Rural California levees besieged by pounding wet winter

United States
In this Feb. 14, 2017, file photo, crews from Teichert Construction, the California Department of Water Resources and MBK Engineers shore up a section of levee along the Sacramento River in Verona, Calif. Photo: Chris Kaufman, The Appeal-Democrat via AP, File
In this Feb. 14, 2017, file photo, crews from Teichert Construction, the California Department of Water Resources and MBK Engineers shore up a section of levee along the Sacramento River in Verona, Calif.

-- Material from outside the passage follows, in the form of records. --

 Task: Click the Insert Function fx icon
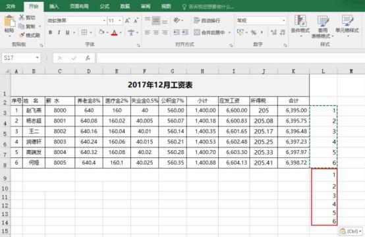88,58
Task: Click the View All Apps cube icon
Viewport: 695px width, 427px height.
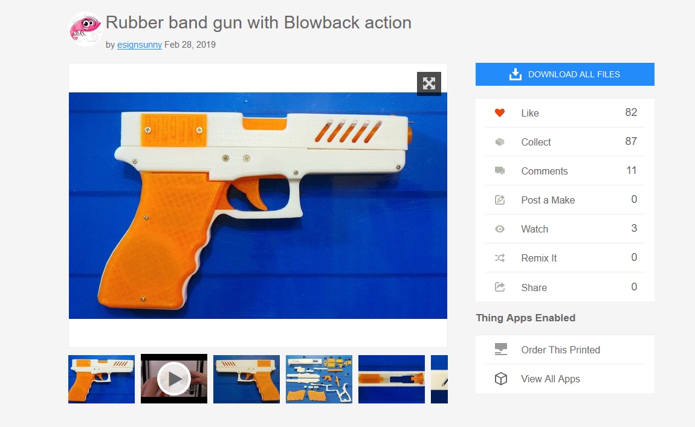Action: click(501, 379)
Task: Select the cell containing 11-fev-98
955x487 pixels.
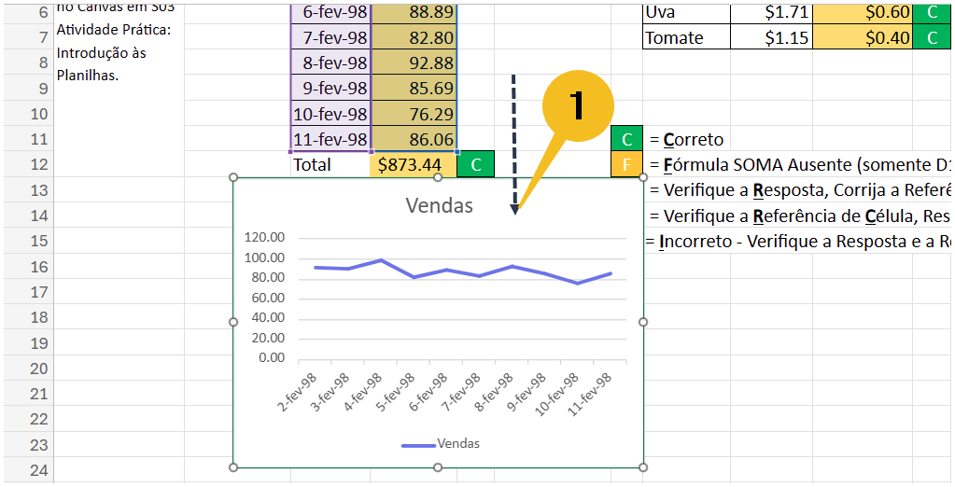Action: point(330,139)
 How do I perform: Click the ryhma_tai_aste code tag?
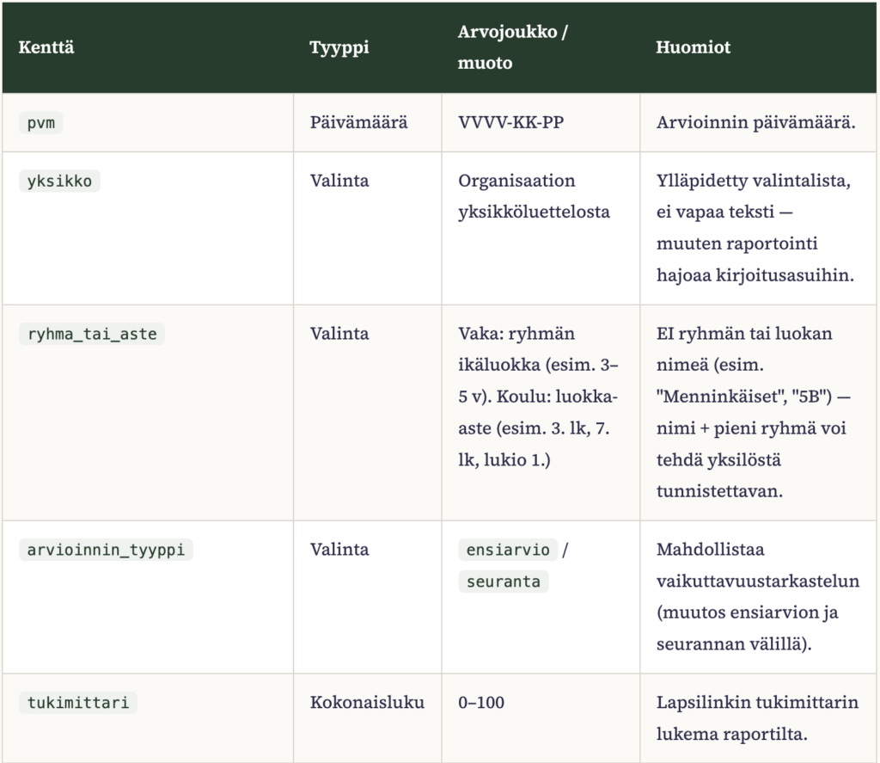pyautogui.click(x=92, y=334)
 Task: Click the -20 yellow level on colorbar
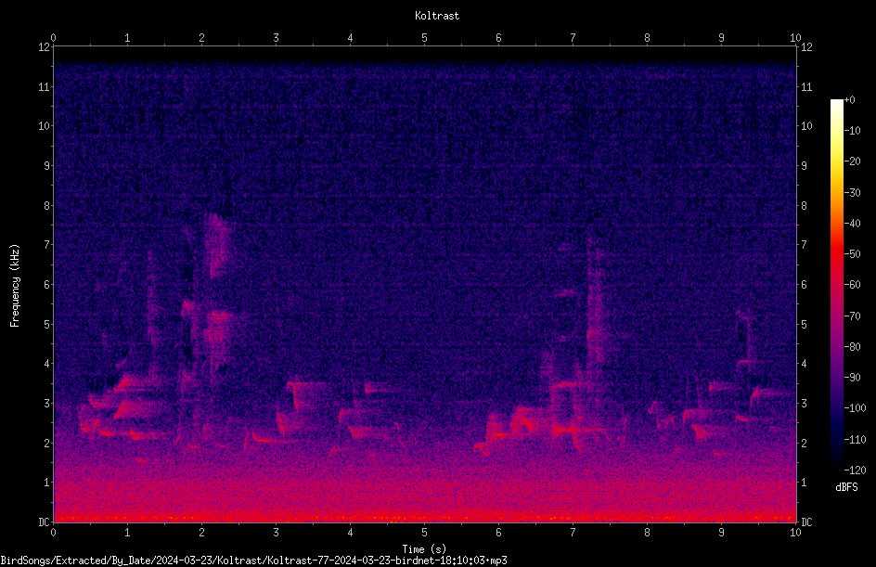[852, 161]
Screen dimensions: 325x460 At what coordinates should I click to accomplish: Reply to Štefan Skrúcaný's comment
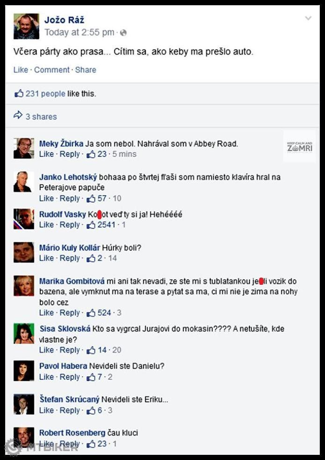[x=70, y=411]
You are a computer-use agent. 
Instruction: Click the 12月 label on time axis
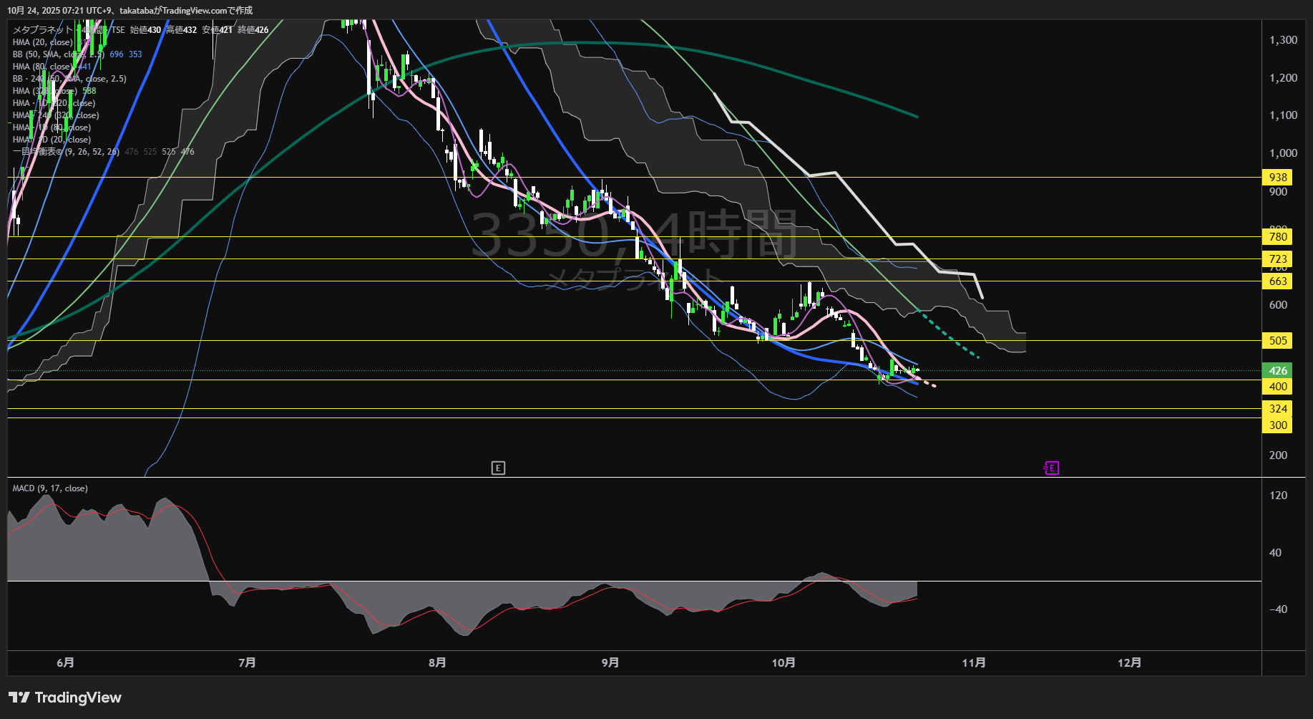[1129, 662]
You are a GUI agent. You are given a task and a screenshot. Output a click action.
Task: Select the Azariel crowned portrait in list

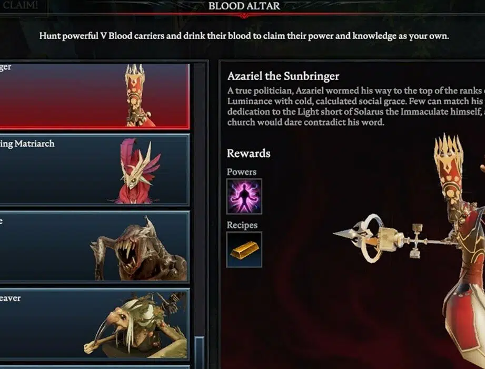tap(139, 95)
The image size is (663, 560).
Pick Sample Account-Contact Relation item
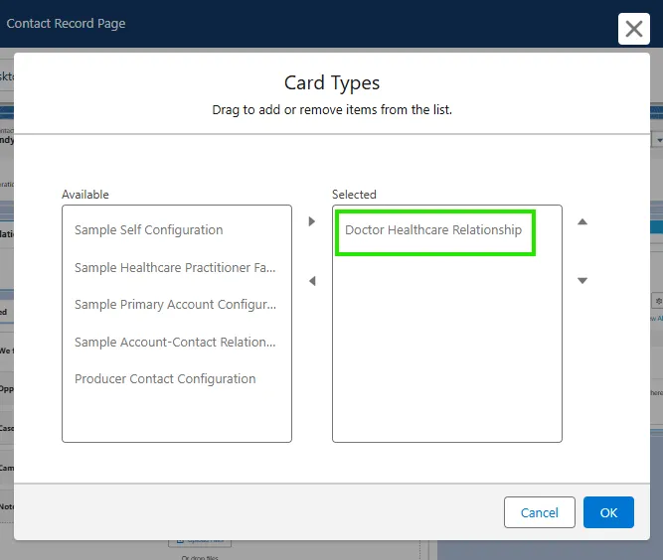[175, 343]
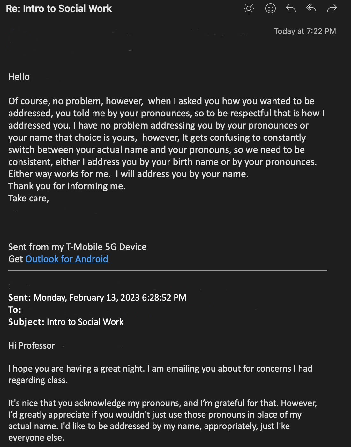
Task: Click the divider line above quoted message
Action: (x=168, y=271)

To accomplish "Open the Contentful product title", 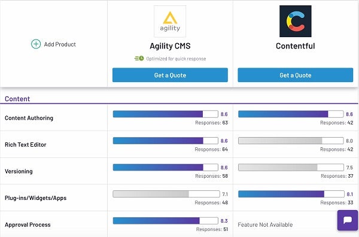I will [296, 46].
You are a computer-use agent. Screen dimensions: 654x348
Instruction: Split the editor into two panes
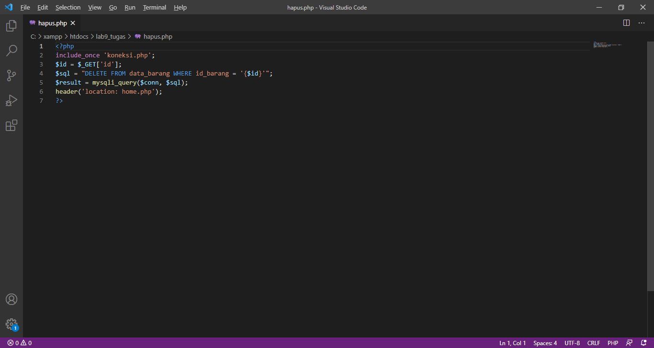click(626, 22)
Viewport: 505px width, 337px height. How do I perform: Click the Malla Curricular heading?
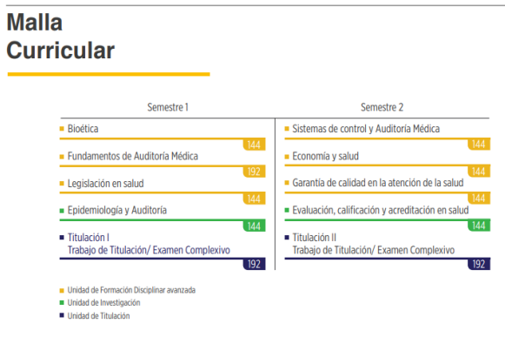tap(61, 37)
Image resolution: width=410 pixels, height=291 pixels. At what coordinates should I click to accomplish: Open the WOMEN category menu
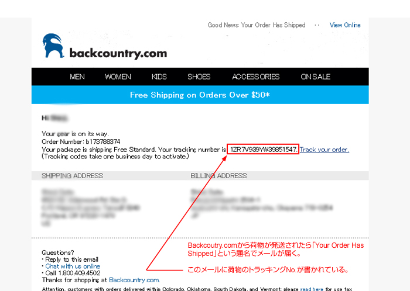tap(118, 77)
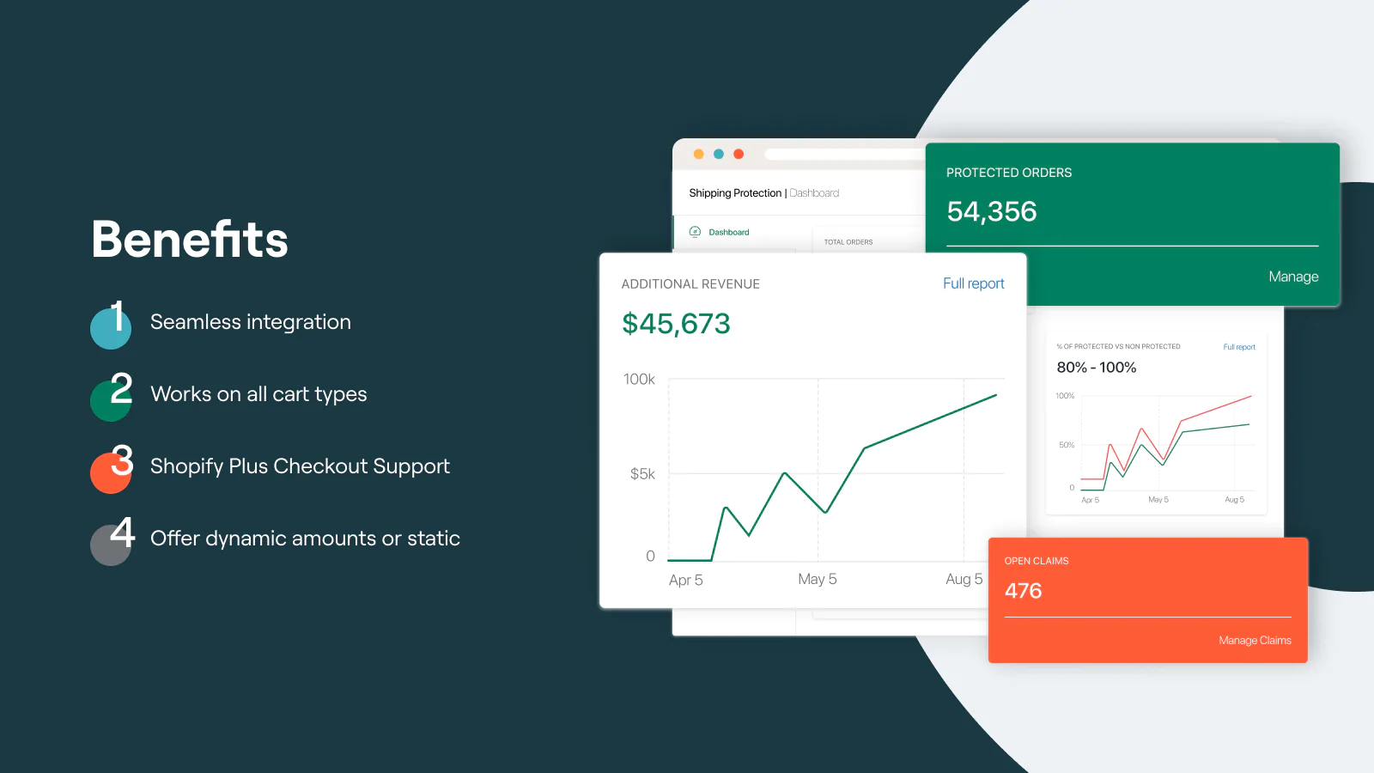
Task: Open Manage Claims on Open Claims card
Action: tap(1255, 641)

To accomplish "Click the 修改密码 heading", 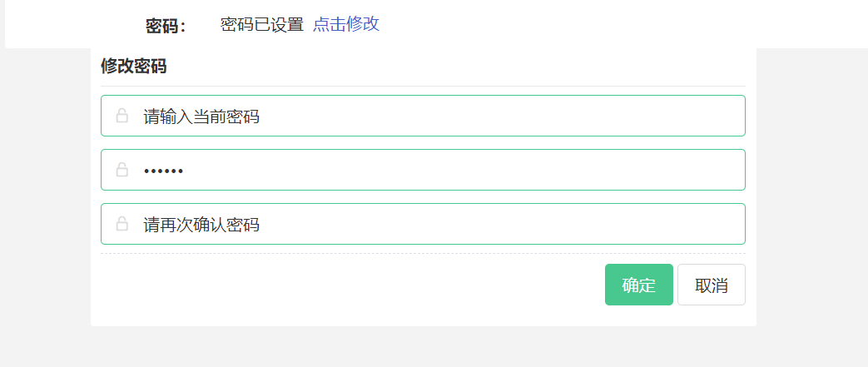I will [133, 67].
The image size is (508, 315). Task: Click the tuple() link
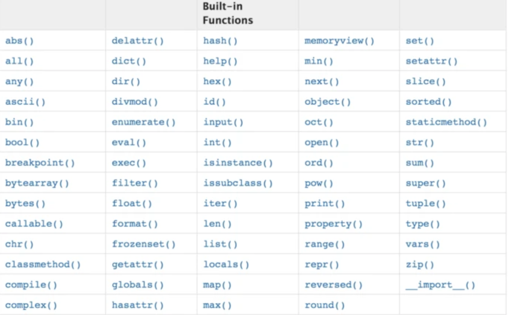(x=425, y=204)
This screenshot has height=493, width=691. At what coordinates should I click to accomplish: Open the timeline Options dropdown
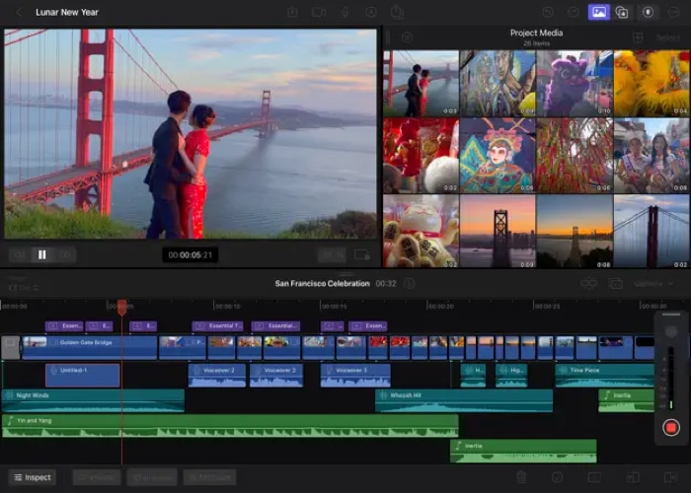point(652,284)
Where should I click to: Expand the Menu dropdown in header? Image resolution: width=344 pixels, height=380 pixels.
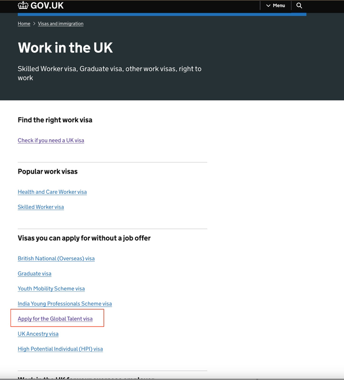tap(276, 5)
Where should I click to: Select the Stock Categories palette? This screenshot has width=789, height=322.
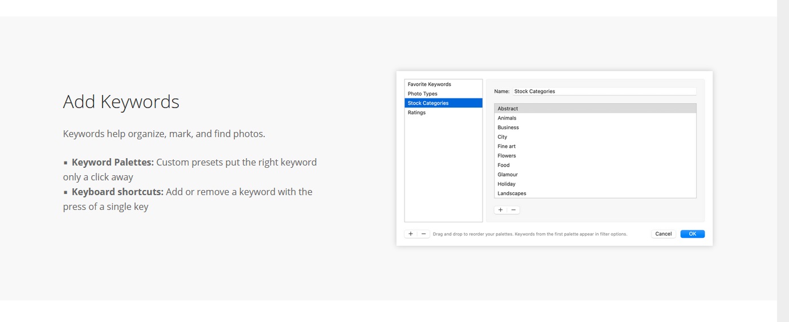coord(428,103)
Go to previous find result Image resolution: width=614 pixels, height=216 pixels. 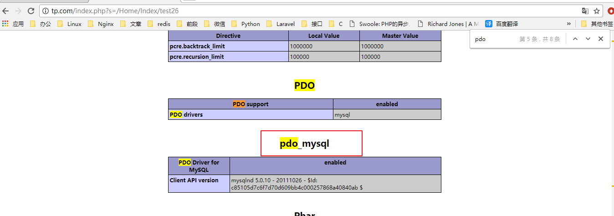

Photo: Chris Kaufman, The Appeal-Democrat via AP, File

Billions of dollars in flood projects have eased fears of levee breaks near California’s capital and some other cities, but state and federal workers are joining farmers with tractors in round-the-clock battles this week to stave off any chain-reaction failure of rural levees protecting farms and farm towns.

As the wet winter forces operators of dams to send more water roaring downstream, the struggle to spot and shore up weak spots in nearly 1,600 miles of levees in the Central Valley is unrelenting, said Rex Osborn, spokesman for emergency operations in San Joaquin County, one of the nation’s main farm and dairy counties.

Hundreds of workers with the state conservation corps, engineers, water experts, emergency-management officials and others were scrambling again Thursday to lay down more rock and earth on levees where flood water was threatening to burst through saturated berms.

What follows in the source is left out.